▶ [Questions]:
1. In the reflection below on how the school year ended during the pandemic, what did the writer slide into after overcoming the initial stress of the transition?
2. Extend the reflection below on the school year's end during the pandemic, picking up right after its final sentence.

======== Page extract ========

Of course there was some stress involved, but the school year ended with fairly little fanfare and at a much slower pace than usual. No massive liturgies to plan for hundreds of people, no finals to prepare, no feeling like everything needs to happen right now. I fully understand that this pandemic is causing suffering for many people, but I can’t help but consider the blessings found in the midst of the difficulties.

For a variety of reasons, this school year was difficult in different ways. I found myself stressed and in continual need of a break. Many life-giving things were happening in my life, yet the breaks from school were never long enough, the time to relax never quite rejuvenating enough, my grasp on responsibilities never quite firm enough. After overcoming the initial stress of the transition, I slid into an indefinite period of teaching from home….relieved.

======== Provided data ========

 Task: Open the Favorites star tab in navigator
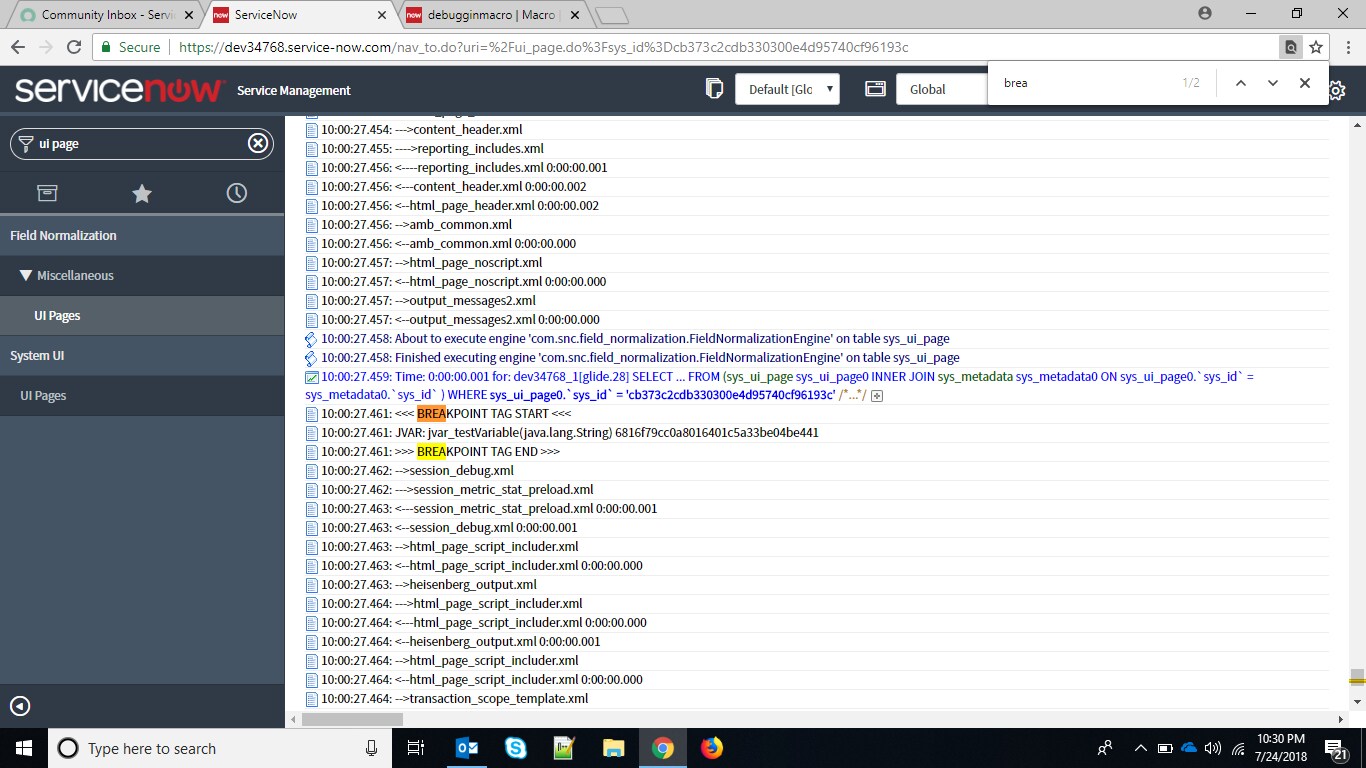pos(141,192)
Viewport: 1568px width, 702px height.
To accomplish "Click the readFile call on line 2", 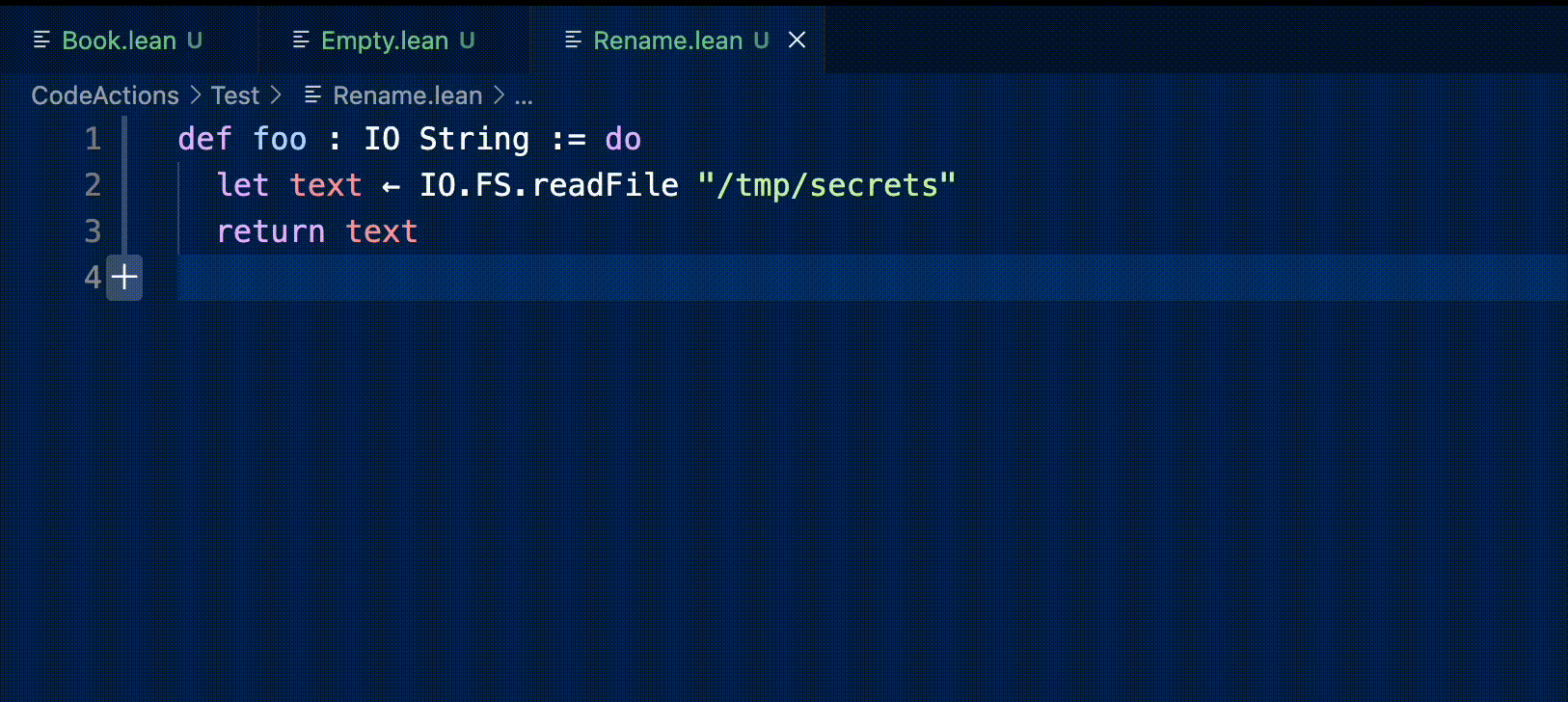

========

▶ [Answer set]:
1. An indefinite period of teaching from home.

2.
The time gave me the gift of reading a little more, enjoying the comforts of home much more, and the unchosen halt of many ministries. Things I could never say “no” to before (and I don’t generally have a problem saying no), like some work responsibilities, and things I enjoy, like prison ministry, were suddenly over or put on a long pause. While there was a sadness in missing some things, I mostly found the break to be good for me. And as a definite introvert, I was really okay with hours spent alone at home. With nine weeks of teaching from home wrapping up, I can honestly say I never got very sick of being at home. Sometimes staring at a computer screen was painful or the endless assignments that needed grading were unwelcomed. Despite all of that, the pandemic provided the opportunity to come up for a breath of much needed air.

I am hopeful that things will return to some semblance of normal, yet I also find myself wondering how I can pull some of the pandemic stillness into the rest of my life. Obviously, I don’t hope that this will become an annual thing. Nevertheless, the break from the daily grind was a gift to me. As a person who thrives on a slower pace, teaching in several fifty-minute sections to 20-30 people is a bustling life for me. One that I alternately enjoy and yet find to be too much at times. Constant interactions cause me to be quite tired and then I sometimes find myself turning into a bit of a hermit during the summer months as an attempt to recover.

How would it even be possible to incorporate the slower pace into my normal life? How can balance be pursued in the typical week or month? If quiet is needed to restore, how can I live it without continually checking out from the life I am being given? I’m not quite certain, but I have a feeling the answer lies within the mystery of the Holy Family’s life in Nazareth.